In an interview for this article, Emilie said, "When I went blind in 2010, I was very uncertain whether or not I could still be an artist or continue going to the art college, Cooper Union. Even though everyone I knew--my family, friends, and my doctors--were all very supportive and believed that I could still be an artist, I didn't believe in myself. So, I started to consider doing other things and dropping out of art school because I was very overwhelmed by everything and too scared to go back to school.

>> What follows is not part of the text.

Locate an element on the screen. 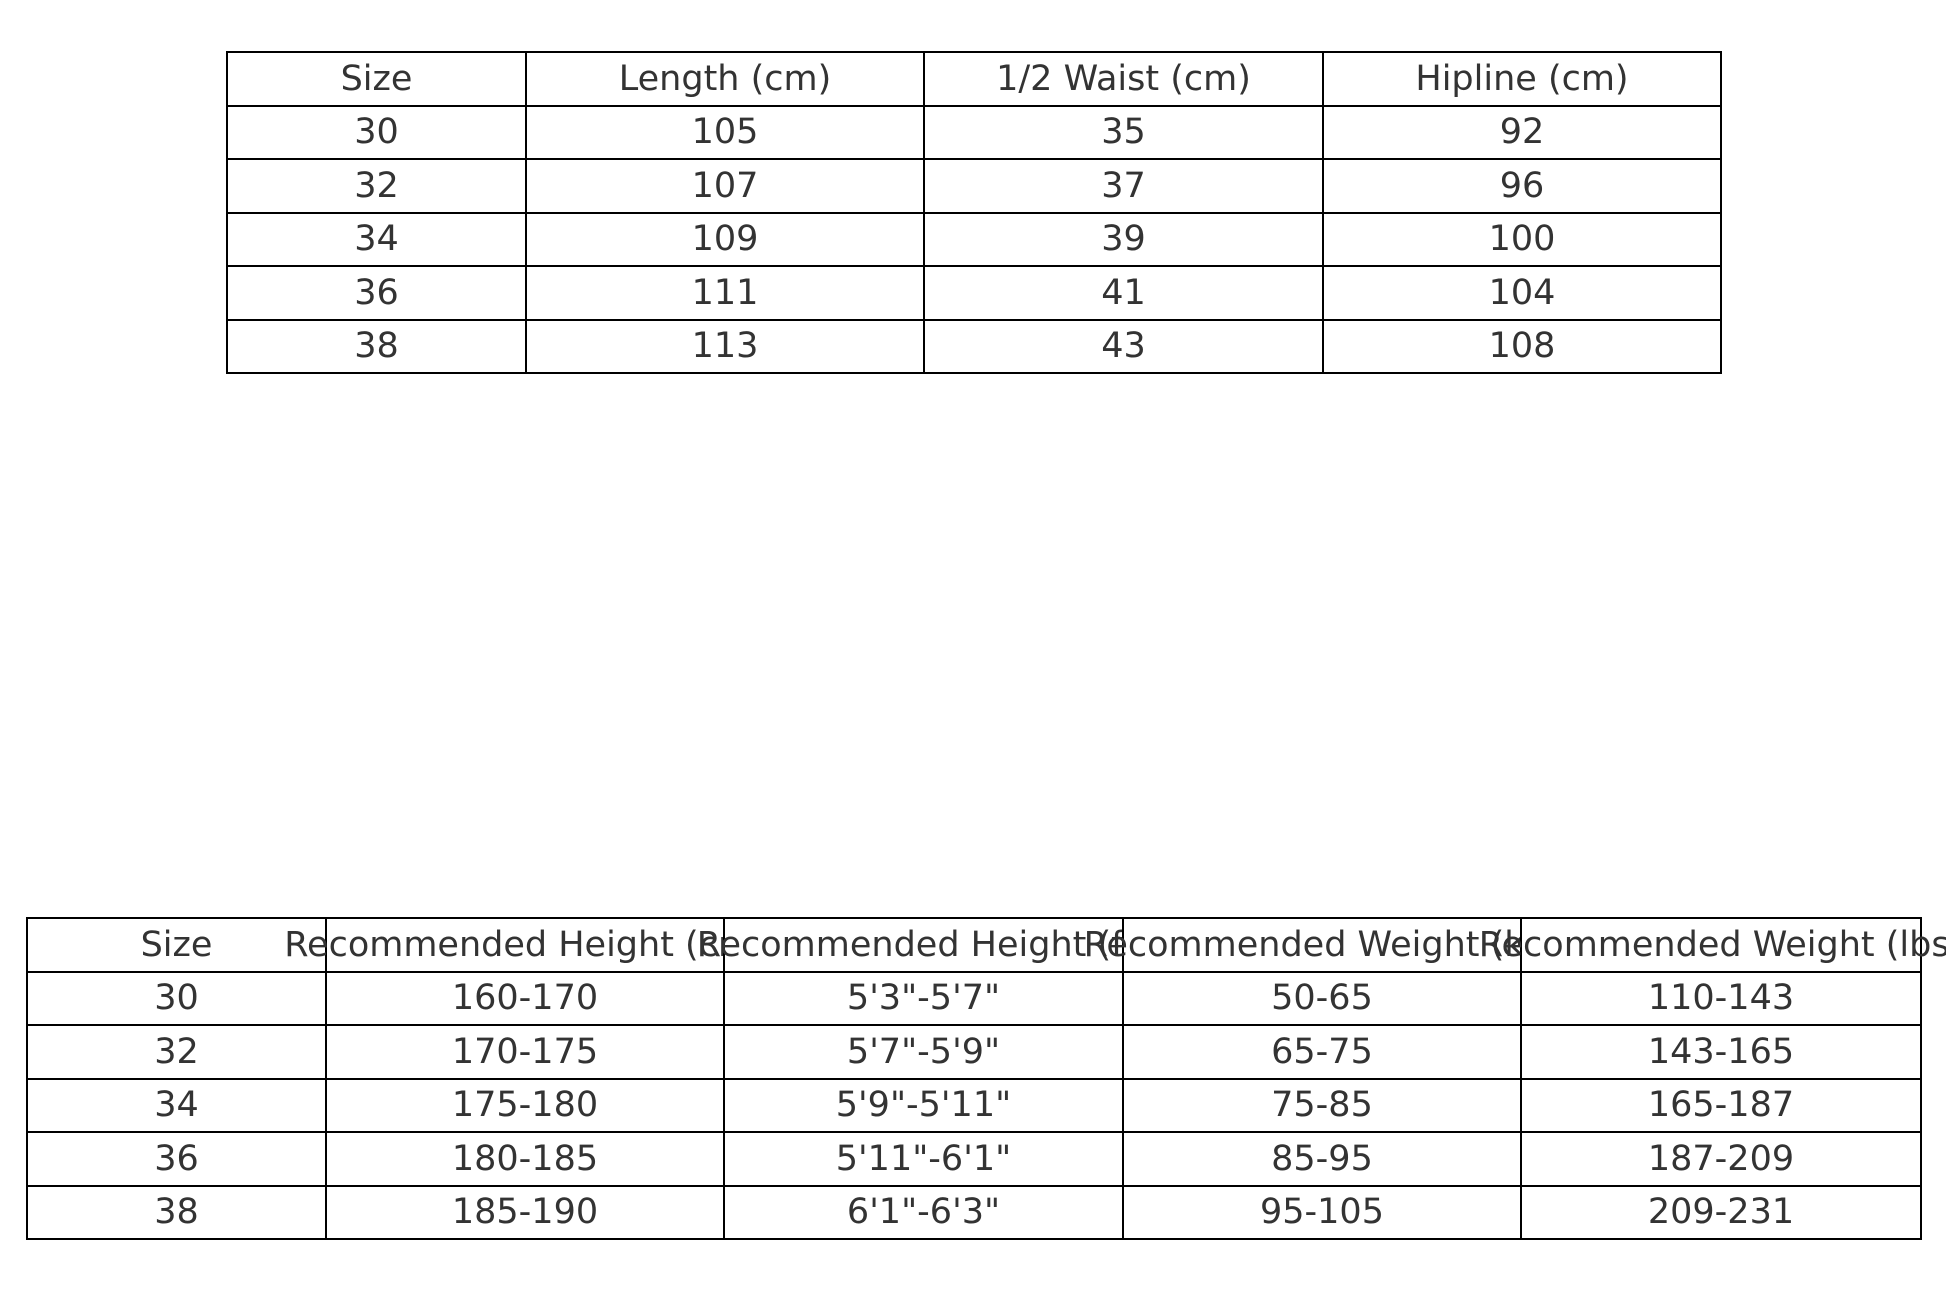  table-cell: 185-190 is located at coordinates (525, 1212).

“When I met George in Minneapolis at BLIND Inc., I was so amazed and inspired by him and the work he does. We instantly became friends because I felt like we had a lot in common, and I appreciated everything I learned from him. He really believed in me, and knowing a person like George exists in the world gave me the courage to keep going to art school and making art. He showed me the skills to make objects and sculptures with my hands again, using chisels and a mallet for woodcarving. He also challenged me to think creatively and helped me make my visions for art in my head become physical and real. For that I am eternally grateful for George and his continued support. Thanks to George, I went back to Cooper Union and graduated with a bachelor of fine arts, and now I have a studio in New York City where I make sculptures and have shows. I hope one day I can do the same for another person, what George did for me."

Professionals, laypersons, and a lot of us blind folks often talk about careers that are good for blind people. From chair caning and piano tuning to psychology and social work, all perfectly wonderful professions in and of themselves, blind people have been herded into them because they are a simple fix, lots of blind people do them, and this makes work easy for teachers, guidance counselors, and for blind people who are unsure of themselves.

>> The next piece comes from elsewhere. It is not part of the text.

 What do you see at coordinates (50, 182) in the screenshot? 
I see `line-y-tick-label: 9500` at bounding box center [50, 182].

Many people associate the roots of the NFB with Iowa. This is for good reason: Dr. Jernigan put into practice Federation philosophy there and proved that our ideas could produce superior results. Our deep roots go to California and even the Bay Area where Smith-Kettlewell and the San Francisco Lighthouse are. Dr. tenBroek and before him, a STEM person, math Professor Newel Perry, studied and developed the positive philosophy of blindness that is now one of the core principles of the National Federation of the Blind. The Bay Area seems to be a place for upstarts and sages to mix, mingle, and create change. Given the seventy-five years of our organization and the forty years preceding it, the Bay Area has certainly led a revolution in the field of rehabilitation for blind people. It hasn't stopped. With Bryan Bashin, Dr. Joshua Miele, George, and a lot of other rule breakers and entrepreneurs, the future is very bright indeed. George is living the life he wants and showing us all a path of our own. Whether high tech or primitive crafts, we can all see that it is not blindness that holds us back.